Entries shown section start
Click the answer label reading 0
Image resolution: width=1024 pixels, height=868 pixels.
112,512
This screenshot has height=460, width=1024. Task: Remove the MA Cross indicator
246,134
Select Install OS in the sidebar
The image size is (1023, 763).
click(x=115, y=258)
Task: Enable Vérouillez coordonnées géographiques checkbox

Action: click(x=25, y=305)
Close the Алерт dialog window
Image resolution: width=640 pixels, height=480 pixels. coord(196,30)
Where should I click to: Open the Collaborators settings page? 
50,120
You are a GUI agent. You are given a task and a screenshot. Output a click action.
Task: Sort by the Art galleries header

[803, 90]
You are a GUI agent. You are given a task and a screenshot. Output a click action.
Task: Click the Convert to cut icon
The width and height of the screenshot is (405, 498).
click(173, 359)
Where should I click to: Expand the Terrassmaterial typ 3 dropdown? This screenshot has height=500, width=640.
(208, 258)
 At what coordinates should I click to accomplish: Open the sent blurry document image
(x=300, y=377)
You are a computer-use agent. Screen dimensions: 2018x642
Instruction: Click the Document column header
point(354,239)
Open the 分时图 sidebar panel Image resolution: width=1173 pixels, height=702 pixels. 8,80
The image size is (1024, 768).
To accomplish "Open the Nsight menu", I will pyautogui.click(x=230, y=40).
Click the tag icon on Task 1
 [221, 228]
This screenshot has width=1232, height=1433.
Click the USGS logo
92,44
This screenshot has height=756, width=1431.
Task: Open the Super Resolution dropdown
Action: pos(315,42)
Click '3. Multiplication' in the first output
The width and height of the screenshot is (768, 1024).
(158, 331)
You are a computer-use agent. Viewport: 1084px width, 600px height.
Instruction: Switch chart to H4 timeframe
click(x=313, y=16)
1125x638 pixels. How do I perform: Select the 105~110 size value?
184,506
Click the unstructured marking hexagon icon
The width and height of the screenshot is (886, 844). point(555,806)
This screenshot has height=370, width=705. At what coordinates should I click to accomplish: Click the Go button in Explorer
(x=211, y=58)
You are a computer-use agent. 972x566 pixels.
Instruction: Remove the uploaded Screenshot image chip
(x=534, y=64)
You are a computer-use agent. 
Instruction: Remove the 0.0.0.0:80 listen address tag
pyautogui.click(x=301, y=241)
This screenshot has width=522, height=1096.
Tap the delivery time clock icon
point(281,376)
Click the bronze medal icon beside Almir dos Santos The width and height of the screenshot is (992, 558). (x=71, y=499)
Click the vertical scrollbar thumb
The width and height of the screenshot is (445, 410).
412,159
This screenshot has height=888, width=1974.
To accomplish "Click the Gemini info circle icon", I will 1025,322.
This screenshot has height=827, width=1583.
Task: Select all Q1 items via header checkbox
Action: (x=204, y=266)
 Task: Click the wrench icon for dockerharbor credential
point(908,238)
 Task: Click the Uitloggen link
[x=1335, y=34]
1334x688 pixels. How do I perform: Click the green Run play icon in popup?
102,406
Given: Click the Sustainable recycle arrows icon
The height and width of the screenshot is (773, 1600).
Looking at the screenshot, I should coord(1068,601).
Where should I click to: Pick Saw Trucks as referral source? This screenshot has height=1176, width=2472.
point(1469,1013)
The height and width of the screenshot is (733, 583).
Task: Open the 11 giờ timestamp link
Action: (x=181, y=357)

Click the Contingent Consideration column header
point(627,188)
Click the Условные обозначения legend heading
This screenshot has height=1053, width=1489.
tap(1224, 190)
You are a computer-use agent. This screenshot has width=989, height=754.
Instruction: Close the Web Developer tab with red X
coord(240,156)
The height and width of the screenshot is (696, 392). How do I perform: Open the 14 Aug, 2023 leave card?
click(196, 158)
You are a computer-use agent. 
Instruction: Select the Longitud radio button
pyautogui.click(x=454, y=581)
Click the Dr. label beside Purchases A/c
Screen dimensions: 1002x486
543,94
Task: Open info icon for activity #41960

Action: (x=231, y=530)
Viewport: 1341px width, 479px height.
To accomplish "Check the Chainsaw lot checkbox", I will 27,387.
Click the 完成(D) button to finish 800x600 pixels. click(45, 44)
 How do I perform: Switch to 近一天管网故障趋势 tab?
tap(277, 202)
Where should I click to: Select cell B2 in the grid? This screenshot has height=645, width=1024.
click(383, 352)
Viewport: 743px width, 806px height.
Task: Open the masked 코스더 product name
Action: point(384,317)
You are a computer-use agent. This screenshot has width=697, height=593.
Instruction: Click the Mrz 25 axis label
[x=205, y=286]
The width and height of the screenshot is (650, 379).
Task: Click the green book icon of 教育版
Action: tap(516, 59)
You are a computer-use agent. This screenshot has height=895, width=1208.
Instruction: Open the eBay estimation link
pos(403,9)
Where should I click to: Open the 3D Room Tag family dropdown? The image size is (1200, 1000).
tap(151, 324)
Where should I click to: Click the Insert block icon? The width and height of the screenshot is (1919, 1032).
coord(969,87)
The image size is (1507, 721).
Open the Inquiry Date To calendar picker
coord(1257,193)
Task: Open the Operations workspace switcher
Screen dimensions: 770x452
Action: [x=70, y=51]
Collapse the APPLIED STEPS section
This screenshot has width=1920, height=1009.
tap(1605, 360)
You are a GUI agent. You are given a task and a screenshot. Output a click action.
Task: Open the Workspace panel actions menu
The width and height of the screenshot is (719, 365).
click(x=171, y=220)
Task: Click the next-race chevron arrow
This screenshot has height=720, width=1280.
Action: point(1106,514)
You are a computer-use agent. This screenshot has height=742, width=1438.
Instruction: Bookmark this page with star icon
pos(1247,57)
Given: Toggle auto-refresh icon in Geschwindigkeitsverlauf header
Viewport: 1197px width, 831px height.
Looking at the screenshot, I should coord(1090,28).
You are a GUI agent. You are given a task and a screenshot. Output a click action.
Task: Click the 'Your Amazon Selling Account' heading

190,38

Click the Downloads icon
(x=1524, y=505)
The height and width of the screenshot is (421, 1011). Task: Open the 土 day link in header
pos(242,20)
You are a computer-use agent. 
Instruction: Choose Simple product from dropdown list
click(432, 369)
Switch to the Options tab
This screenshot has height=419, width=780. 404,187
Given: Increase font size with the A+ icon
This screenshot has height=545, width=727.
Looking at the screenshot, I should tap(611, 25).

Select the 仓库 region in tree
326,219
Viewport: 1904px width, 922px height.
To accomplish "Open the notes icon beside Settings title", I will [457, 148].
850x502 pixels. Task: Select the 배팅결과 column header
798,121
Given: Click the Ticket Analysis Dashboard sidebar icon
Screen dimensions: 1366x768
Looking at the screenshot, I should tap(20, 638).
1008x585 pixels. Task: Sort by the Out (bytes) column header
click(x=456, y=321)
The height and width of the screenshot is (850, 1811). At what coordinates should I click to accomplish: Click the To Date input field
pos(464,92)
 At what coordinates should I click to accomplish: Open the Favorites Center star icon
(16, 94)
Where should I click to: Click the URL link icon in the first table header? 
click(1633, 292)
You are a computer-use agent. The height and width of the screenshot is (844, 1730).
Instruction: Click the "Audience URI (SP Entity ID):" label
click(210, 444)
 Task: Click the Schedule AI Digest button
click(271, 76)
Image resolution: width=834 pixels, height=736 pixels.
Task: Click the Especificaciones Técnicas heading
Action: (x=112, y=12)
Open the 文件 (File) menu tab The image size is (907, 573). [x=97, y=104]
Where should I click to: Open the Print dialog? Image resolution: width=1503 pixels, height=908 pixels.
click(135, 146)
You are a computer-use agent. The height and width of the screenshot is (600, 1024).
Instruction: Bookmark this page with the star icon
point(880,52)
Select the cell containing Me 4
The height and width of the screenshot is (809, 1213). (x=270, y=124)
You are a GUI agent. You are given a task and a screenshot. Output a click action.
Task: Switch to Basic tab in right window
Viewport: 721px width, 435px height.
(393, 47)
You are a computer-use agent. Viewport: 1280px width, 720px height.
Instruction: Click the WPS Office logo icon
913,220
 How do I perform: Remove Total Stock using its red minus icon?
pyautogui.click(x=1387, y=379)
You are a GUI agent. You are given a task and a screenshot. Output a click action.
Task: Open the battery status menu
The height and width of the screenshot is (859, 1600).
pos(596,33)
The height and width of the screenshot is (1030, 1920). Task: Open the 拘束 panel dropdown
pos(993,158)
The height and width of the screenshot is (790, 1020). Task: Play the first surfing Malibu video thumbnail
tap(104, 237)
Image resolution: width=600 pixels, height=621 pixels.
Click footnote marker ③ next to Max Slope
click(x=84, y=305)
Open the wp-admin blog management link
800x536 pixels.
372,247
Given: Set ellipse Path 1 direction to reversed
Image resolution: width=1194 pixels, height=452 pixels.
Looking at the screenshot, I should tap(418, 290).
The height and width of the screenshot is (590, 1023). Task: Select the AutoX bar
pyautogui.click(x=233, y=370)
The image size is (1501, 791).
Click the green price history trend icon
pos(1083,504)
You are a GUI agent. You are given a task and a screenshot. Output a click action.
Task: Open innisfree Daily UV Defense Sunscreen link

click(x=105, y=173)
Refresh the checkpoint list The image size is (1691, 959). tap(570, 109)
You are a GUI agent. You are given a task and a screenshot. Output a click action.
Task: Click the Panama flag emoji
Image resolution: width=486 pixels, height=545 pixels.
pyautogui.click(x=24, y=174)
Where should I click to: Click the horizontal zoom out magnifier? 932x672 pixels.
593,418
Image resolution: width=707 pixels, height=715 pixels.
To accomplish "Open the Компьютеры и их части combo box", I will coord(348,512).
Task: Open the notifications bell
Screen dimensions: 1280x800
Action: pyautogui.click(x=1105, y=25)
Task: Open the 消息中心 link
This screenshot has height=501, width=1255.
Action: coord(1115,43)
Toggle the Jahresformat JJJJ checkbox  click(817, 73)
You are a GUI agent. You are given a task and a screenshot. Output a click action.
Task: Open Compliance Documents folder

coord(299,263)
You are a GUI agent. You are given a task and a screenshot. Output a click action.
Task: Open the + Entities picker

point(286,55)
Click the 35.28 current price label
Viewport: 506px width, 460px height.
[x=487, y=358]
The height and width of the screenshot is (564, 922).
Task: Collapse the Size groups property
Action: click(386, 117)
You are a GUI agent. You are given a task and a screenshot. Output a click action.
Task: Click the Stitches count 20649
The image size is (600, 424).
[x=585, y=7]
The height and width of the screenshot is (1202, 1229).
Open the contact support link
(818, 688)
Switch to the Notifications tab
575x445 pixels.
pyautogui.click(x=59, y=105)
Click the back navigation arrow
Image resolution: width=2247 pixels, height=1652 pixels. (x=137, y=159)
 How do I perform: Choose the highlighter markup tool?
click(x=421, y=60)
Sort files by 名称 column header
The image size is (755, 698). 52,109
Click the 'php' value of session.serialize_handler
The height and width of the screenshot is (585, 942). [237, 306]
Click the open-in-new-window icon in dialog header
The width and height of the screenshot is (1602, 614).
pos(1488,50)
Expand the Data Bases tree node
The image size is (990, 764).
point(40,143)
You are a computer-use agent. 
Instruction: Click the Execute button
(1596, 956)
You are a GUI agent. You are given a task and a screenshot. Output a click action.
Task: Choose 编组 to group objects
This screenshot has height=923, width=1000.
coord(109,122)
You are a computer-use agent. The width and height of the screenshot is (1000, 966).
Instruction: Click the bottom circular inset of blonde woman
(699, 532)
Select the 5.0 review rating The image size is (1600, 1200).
Entries shown section end
> _Problem to work on_: Wherever the word "Toggle" appears in a line of the data, copy that line.

> _Answer box_:
Given: Toggle auto-refresh icon in Geschwindigkeitsverlauf header
Toggle the Jahresformat JJJJ checkbox  click(817, 73)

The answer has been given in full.